====== Text passage ======

Amaryllis  it would know it's a redirect no?
8:07

Amaryllis and why would a redirect have a body, ever ?
Amaryllis
8:07

yes, but redirects can still have bodies
sudheerv
8:07

you may get empy responses without content-length when we support outbound 
spdy/h2 as well
zwoop
8:07

true
Amaryllis
8:07

most web servers include bodies in 3xx
8:07

i did have the origin fix it in one specific case but we need something more 
general
zwoop
8:07

yeah, I forgot about that, you're right
8:07

niq left the room (quit: Ping timeout: 250 seconds).
amc
8:08

If it's chunked and ATS recieves the final payload (0 length frame) it can 
reasonably presume it got valid (non-truncated) content.
sudheerv
8:08

Amaryllis: I think the patch should ensure it can cover non-broken empty body 
cases for chunked-encoding/spdy/h2
Amaryllis
8:08

sudheerv: does this even apply to spdy/h2?

======

• **Prompt**: In the chat log, under what condition can ATS reasonably presume it got valid, non-truncated content?

====== Data entries ======

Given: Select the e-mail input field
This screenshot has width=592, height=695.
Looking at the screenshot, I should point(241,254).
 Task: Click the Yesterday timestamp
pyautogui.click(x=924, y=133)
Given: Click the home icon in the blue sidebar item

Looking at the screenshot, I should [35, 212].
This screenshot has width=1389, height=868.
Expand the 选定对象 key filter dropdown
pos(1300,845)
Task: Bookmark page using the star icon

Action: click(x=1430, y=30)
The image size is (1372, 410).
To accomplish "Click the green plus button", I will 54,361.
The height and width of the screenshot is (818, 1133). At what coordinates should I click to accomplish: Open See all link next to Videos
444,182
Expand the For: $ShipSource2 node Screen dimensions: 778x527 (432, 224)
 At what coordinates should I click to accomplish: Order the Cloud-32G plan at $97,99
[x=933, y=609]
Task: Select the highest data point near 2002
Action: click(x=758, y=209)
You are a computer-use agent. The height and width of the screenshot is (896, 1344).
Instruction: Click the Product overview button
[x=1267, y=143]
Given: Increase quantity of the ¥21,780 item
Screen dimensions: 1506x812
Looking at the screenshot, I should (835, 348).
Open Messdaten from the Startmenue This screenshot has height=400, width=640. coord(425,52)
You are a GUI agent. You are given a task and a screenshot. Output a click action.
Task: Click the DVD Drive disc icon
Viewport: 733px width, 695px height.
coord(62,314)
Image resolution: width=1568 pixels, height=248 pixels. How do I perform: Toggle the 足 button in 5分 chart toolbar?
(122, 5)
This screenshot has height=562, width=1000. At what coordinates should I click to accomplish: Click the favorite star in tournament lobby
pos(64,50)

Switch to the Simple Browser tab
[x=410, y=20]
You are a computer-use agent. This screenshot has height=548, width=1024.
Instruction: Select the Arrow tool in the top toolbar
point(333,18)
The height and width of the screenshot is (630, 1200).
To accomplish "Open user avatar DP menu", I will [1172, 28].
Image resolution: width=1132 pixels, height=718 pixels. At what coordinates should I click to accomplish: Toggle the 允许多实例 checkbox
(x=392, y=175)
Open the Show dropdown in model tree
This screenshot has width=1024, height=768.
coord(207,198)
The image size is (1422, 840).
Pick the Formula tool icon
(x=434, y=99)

======

• **Problem solution**: When the response is chunked and ATS receives the final payload, the 0-length frame.